■ THE DATA ■
○ ○ ○ ○ ○ ○ ○

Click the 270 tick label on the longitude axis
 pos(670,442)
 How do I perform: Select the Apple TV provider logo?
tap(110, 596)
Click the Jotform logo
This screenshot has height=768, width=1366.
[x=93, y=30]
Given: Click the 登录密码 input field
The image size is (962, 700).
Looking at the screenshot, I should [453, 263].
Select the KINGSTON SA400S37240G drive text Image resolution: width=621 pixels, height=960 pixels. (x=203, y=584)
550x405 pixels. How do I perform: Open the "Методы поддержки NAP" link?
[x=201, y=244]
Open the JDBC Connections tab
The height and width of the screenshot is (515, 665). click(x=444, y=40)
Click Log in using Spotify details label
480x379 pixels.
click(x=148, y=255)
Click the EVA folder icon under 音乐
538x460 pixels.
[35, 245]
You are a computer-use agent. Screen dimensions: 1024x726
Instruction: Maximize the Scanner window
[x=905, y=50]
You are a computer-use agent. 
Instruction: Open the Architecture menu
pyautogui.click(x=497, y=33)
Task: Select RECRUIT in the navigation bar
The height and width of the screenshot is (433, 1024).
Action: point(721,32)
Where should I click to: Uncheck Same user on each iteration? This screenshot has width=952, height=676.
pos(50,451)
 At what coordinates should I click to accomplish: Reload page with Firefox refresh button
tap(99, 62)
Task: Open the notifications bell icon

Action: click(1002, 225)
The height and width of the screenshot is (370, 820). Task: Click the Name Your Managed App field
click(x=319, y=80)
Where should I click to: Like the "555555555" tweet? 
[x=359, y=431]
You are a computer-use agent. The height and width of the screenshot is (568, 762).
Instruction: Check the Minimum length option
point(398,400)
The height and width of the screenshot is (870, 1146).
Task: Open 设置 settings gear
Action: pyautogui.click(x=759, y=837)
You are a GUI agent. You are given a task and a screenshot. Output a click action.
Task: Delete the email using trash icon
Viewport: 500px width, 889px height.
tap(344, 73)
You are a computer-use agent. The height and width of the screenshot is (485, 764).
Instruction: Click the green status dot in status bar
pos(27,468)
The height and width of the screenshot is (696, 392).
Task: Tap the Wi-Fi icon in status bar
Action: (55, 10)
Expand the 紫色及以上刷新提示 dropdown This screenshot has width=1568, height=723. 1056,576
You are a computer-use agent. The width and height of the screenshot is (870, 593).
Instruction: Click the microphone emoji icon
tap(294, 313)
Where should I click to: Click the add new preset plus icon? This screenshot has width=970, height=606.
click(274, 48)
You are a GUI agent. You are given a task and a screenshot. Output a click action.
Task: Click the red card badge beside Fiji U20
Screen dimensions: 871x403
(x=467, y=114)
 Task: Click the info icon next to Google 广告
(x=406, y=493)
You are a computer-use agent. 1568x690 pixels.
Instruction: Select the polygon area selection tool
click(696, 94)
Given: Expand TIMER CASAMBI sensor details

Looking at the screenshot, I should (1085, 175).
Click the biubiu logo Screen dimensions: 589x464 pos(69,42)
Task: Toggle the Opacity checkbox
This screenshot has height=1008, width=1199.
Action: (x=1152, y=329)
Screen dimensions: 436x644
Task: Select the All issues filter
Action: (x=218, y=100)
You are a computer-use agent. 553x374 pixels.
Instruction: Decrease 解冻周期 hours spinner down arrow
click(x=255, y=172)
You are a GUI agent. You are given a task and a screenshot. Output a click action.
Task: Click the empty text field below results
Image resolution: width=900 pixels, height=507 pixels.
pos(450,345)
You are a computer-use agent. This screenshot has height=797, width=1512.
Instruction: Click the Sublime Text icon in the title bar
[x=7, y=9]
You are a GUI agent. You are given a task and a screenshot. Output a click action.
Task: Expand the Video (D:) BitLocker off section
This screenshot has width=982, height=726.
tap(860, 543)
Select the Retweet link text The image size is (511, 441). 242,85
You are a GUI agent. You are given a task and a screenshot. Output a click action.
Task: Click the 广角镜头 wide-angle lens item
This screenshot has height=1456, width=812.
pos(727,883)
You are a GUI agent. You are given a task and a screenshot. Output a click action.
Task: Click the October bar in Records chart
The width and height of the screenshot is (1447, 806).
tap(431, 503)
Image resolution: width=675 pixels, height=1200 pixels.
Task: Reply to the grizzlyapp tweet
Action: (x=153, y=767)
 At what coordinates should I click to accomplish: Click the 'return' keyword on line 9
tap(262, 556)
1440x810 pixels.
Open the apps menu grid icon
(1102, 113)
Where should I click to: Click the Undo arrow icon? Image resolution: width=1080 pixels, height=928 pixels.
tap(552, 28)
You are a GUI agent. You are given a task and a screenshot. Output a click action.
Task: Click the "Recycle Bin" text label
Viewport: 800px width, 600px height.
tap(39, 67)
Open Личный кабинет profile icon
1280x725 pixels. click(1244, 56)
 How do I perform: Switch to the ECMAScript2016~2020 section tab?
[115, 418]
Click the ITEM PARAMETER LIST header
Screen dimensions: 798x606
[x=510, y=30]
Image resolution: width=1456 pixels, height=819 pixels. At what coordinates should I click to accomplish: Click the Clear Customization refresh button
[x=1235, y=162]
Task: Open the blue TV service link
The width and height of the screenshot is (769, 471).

○ ○ ○ ○ ○ ○ ○

■ WHAT IS ASKED ■
Rewrite the records as a JSON array of strings, one string per line with blank lines omitted. Begin at the line that contains "Task: Select RECRUIT in the navigation bar" and stop after the line that contains "tap(344, 73)".

■ FINAL ANSWER ■
[
  "Task: Select RECRUIT in the navigation bar",
  "The height and width of the screenshot is (433, 1024).",
  "Action: point(721,32)",
  "Where should I click to: Uncheck Same user on each iteration? This screenshot has width=952, height=676.",
  "pos(50,451)",
  " At what coordinates should I click to accomplish: Reload page with Firefox refresh button",
  "tap(99, 62)",
  "Task: Open the notifications bell icon",
  "Action: click(1002, 225)",
  "The height and width of the screenshot is (370, 820). Task: Click the Name Your Managed App field",
  "click(x=319, y=80)",
  "Where should I click to: Like the \"555555555\" tweet? ",
  "[x=359, y=431]",
  "You are a computer-use agent. The height and width of the screenshot is (568, 762).",
  "Instruction: Check the Minimum length option",
  "point(398,400)",
  "The height and width of the screenshot is (870, 1146).",
  "Task: Open 设置 settings gear",
  "Action: pyautogui.click(x=759, y=837)",
  "You are a GUI agent. You are given a task and a screenshot. Output a click action.",
  "Task: Delete the email using trash icon",
  "Viewport: 500px width, 889px height.",
  "tap(344, 73)"
]